Fig. 3.

Effects of mimicking phosphorylation of eNOS at S116 or of ERK2-catalyzed phosphorylation of eNOS at S116 on the Ca²⁺-CaM-dependence and maximal activity of purified eNOS. A, wild-type (WT) and S116D forms of eNOS were expressed and purified from a baculovirus system. The relative specific activities of equal quantities of the two purified enzymes were then determined by arginine-to-citrulline conversion assay in the presence of excess cofactors and Ca²⁺ and in the presence of either no CaM or increasing concentrations of CaM. Results shown are expressed as percent of maximal activity of the wild-type enzyme from 3 separate, fresh (never frozen) preparations of each enzyme (means ± S.E.).
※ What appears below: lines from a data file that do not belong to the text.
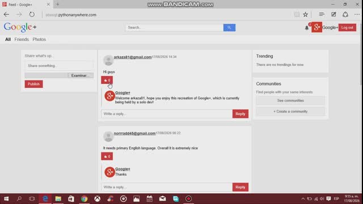Click the Log out button
This screenshot has width=363, height=204.
coord(347,28)
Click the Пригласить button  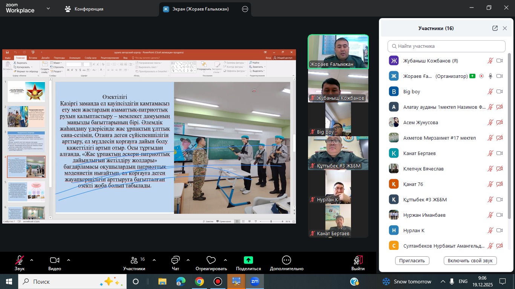coord(412,260)
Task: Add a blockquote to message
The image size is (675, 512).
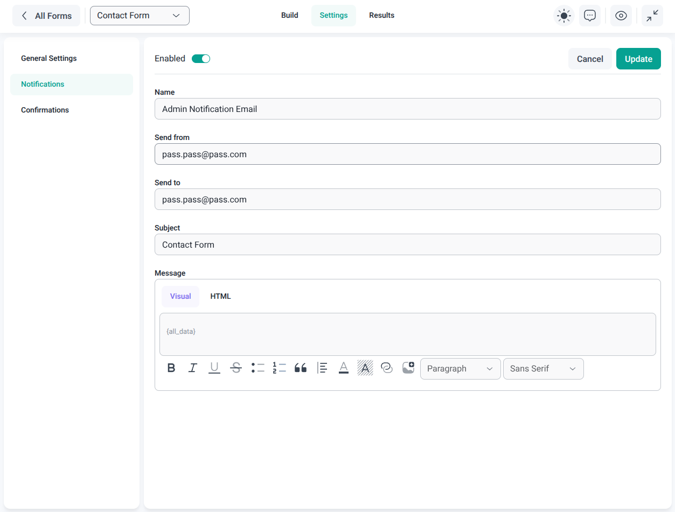Action: 301,368
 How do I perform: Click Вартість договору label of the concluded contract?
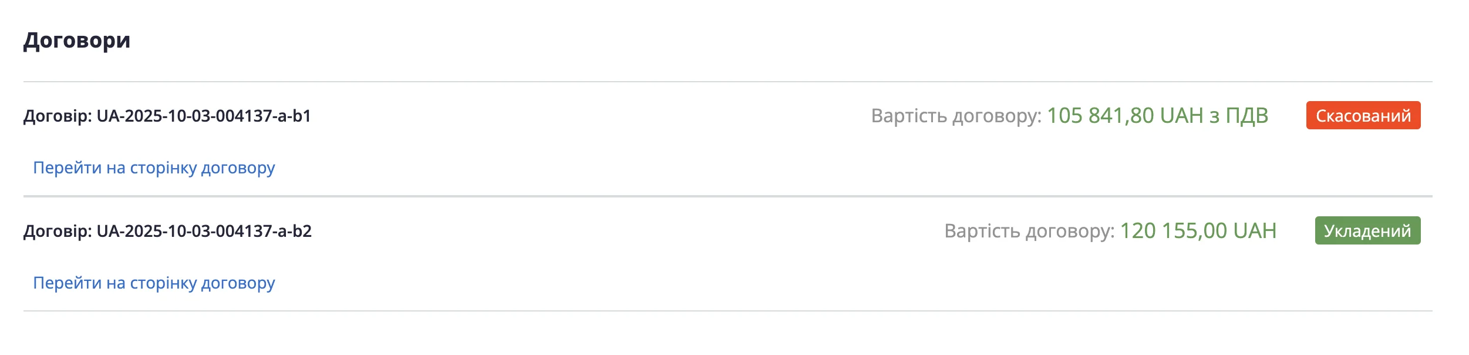click(1029, 231)
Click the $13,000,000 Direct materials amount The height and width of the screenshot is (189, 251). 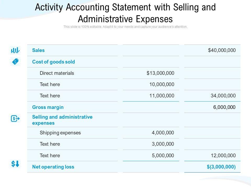[x=160, y=73]
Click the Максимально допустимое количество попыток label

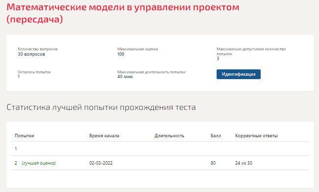[x=251, y=51]

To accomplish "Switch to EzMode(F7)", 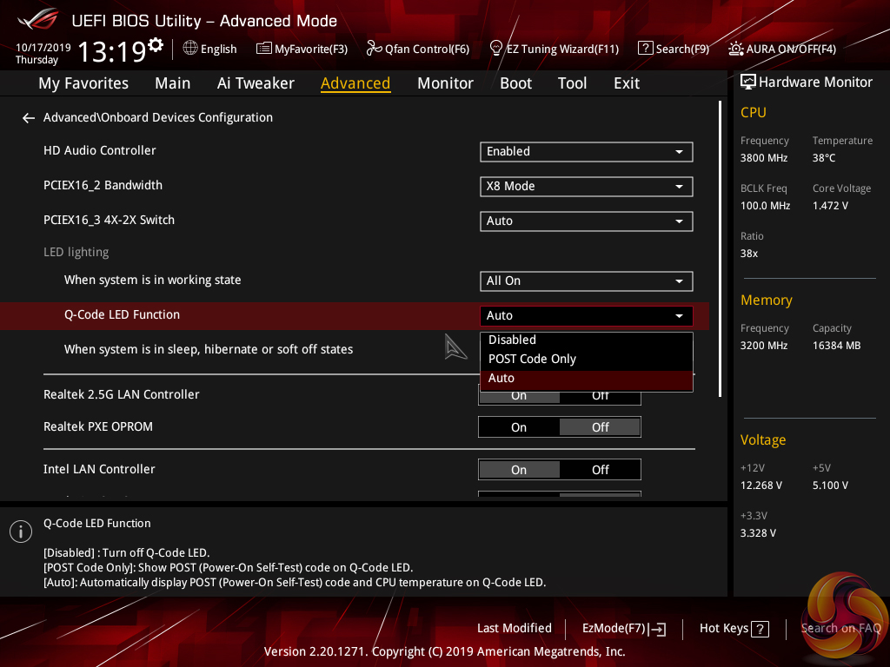I will point(624,628).
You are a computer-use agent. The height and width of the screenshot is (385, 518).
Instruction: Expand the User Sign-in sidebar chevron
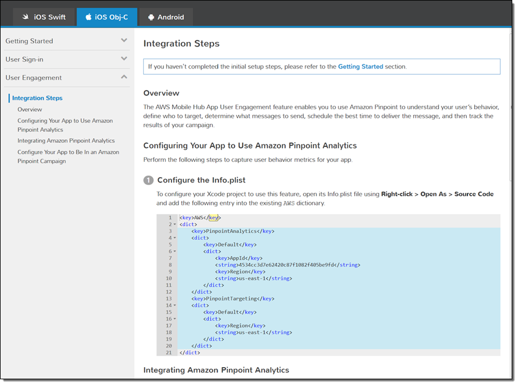point(124,59)
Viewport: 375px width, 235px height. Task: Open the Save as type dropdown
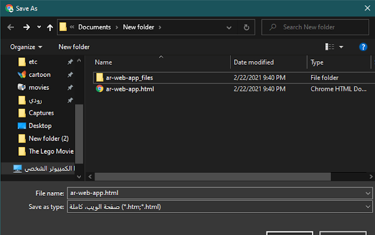(x=367, y=207)
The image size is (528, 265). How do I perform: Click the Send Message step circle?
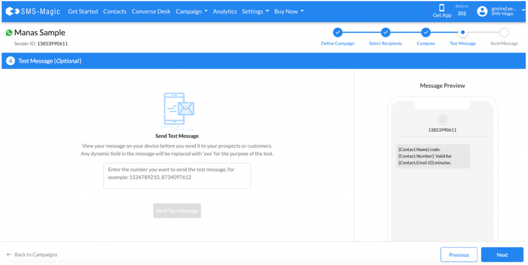pyautogui.click(x=504, y=32)
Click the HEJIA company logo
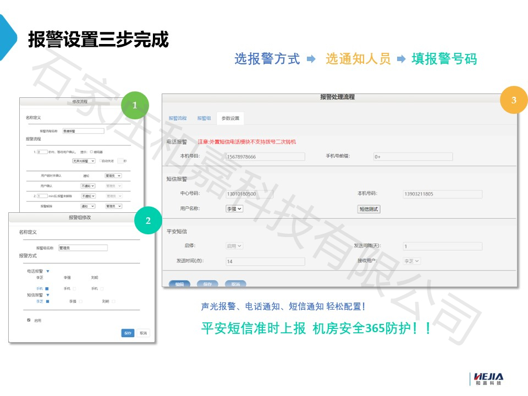 [x=486, y=379]
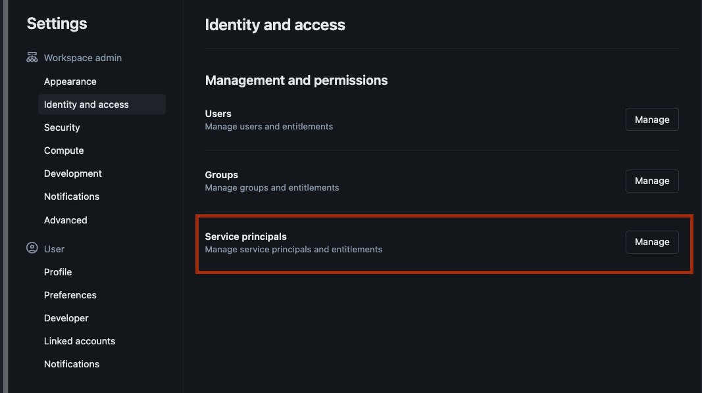Click the User account icon
The height and width of the screenshot is (393, 702).
pyautogui.click(x=32, y=248)
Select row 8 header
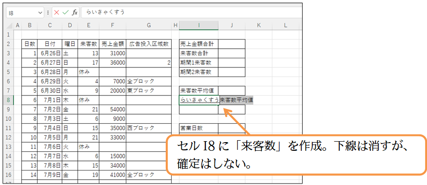This screenshot has width=427, height=185. (8, 100)
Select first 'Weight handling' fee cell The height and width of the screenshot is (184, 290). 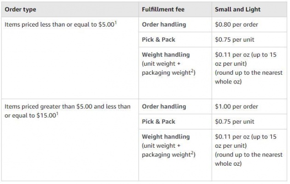point(175,73)
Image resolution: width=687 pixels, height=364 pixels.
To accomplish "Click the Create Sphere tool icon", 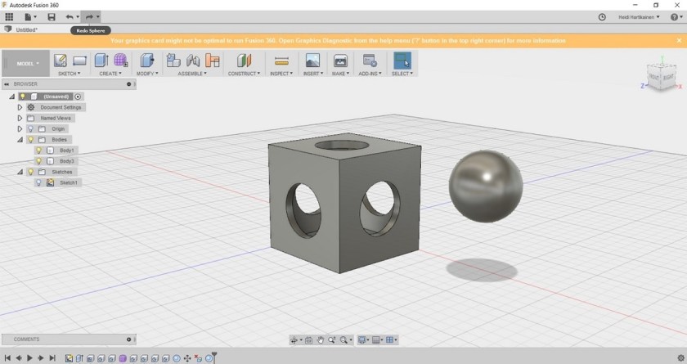I will pyautogui.click(x=120, y=61).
B, equal quantities of purified WT eNOS were incubated in vitro with active ERK2 in the absence and presence of added ATP. S116 phosphorylation was determined by immunoblotting with anti-phospho-S116 eNOS antibody. C, relative activities of the non-phosphorylated (no ATP) and phosphorylated enzymes in the presence of excess Ca²⁺-CaM were determined by arginine-to-citrulline conversion assay. Results shown are means ± S.E. from measurements of 3 separate, fresh preparations of eNOS incubated with active ERK2 without and with ATP.